Las lenguas de nuestro entorno (inglés, español, francés) demuestran que la escritura no avanza necesariamente hacia el progreso, pues viven ajenas a la economía del espacio y del tiempo. La tradición, los nacionalismos y otros intereses obstaculizan el camino. Las reformas son más fáciles allí donde las lenguas están menos agobiadas por la historia como en Finlandia, donde ha triunfado un sistema en el que la equivalencia entre los sonidos del habla y las letras que lo reflejan son prácticamente exactas. En el extremo opuesto los defensores de la primitiva escritura china – tal vez el sistema más indómito del mundo - la defienden por su estética, pero es uno de los más abruptos y duros planes de comunicación escrita del planeta. Hoy el chino presta un gran servicio a la camarilla burocrática dominante, y una dura traba para el resto de la nación que en algún momento de su historia ha preferido estudiar esperanto para destruir el muro lingüístico que imponen los distintos dialectos.
 
  Cita Ignace Gelb, brillante autoridad en estos asuntos, el ejemplo del nombre del escritor ruso Chejov y la variedad de grafías con que se puede escribir la consonante inicial (Ch, Tch, C, Tsch, Tsj, Tj, Cz, Cs), la intermedia (kh, ch, k, h, x, j) y la final (v, f, ff) en diversas lenguas del mundo que utilizan el alfabeto latino y que pretenden con ello no variar su pronunciación original. El caos debe llevarnos a considerar la absurda inadecuación de nuestras lenguas al siglo en que el hombre puede llegar a cualquier lugar del mundo en menos de veinticuatro horas. La mejora es el fin de la evolución. No sirve la veneración al pasado ilustre que esgrimen los detractores del progreso porque se olvidan de que el poder creador del hombre hará de la nueva escritura una nueva estética cuando los usuarios manejen un instrumento de comunicación más práctico. 
 A falta de otras propuestas, el alfabeto de la Asociación Fonética Internacional podría servir de cimiento (o por lo menos de ejemplo) hacia una propuesta para la unificación del los alfabetos. La correspondencia entre signo y sonido sería así casi exacta, resultaría un sistema tan sencillo que cualquier niño podría aprender a escribir en corto periodo. La economía ha de ser enorme en el caso de los niños franceses o ingleses y el acceso al segundo idioma dentro de las lenguas que utilizan el alfabeto latino quedaría limpio de trabas, y también allanado el sistema informático de escritura de voz.
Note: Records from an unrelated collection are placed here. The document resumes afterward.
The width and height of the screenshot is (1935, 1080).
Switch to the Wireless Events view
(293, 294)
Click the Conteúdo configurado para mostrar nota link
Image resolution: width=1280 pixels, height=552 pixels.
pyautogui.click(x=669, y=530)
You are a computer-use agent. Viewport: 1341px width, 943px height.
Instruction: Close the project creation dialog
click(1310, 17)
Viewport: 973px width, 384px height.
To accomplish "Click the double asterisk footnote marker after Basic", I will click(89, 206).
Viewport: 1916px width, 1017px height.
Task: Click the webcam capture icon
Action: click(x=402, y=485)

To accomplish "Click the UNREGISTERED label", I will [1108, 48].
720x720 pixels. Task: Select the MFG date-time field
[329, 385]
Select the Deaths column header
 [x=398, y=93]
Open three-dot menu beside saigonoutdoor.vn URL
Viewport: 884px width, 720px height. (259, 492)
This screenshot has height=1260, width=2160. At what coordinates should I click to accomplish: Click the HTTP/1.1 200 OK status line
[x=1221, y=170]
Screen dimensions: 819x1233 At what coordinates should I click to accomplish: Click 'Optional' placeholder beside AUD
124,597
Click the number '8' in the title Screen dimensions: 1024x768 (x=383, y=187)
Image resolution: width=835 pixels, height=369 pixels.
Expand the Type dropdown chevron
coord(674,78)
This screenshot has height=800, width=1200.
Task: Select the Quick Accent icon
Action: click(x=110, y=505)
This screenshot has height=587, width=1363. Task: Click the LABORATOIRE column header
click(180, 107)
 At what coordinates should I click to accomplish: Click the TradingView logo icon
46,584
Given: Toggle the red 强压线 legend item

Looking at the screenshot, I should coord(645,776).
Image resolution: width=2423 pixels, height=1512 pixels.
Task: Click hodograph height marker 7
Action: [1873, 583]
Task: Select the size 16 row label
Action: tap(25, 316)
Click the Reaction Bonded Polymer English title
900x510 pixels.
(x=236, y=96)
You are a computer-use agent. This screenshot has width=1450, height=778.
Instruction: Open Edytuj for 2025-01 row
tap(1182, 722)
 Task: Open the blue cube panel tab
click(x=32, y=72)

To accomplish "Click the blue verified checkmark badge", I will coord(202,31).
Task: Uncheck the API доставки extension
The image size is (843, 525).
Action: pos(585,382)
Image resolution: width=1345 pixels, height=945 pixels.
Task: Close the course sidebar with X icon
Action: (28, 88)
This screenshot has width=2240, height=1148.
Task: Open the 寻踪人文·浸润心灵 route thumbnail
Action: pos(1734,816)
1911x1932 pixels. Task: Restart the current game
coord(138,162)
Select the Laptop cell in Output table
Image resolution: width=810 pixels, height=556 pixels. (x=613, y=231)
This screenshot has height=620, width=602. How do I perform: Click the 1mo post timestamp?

La búsqueda de sistemas más racionales de escritura debería ser ya el paso que se añada a esa lista de las grandes lenguas históricas iniciada con griego, que está ahora en el inglés, y que ha pasado por el latín, árabe, español y francés. El futuro de la escritura práctica universal ha de llegar sin que los usuarios nos demos cuenta, que es como las lenguas suelen cambiar. Aunque estamos muy lejos de traducir a otra lengua las sutilezas de la propia, la información a través de imágenes (aeropuertos, fronteras, congresos internacionales, modos de empleo…) anuncia futuros sistemas universales de comunicación, y eso a pesar de que las variedades de signos o letras para escribir Chejov y la cucharilla que no queremos quitar de la taza de café sean indicios de inmadurez en el manejo y uso de la escritura.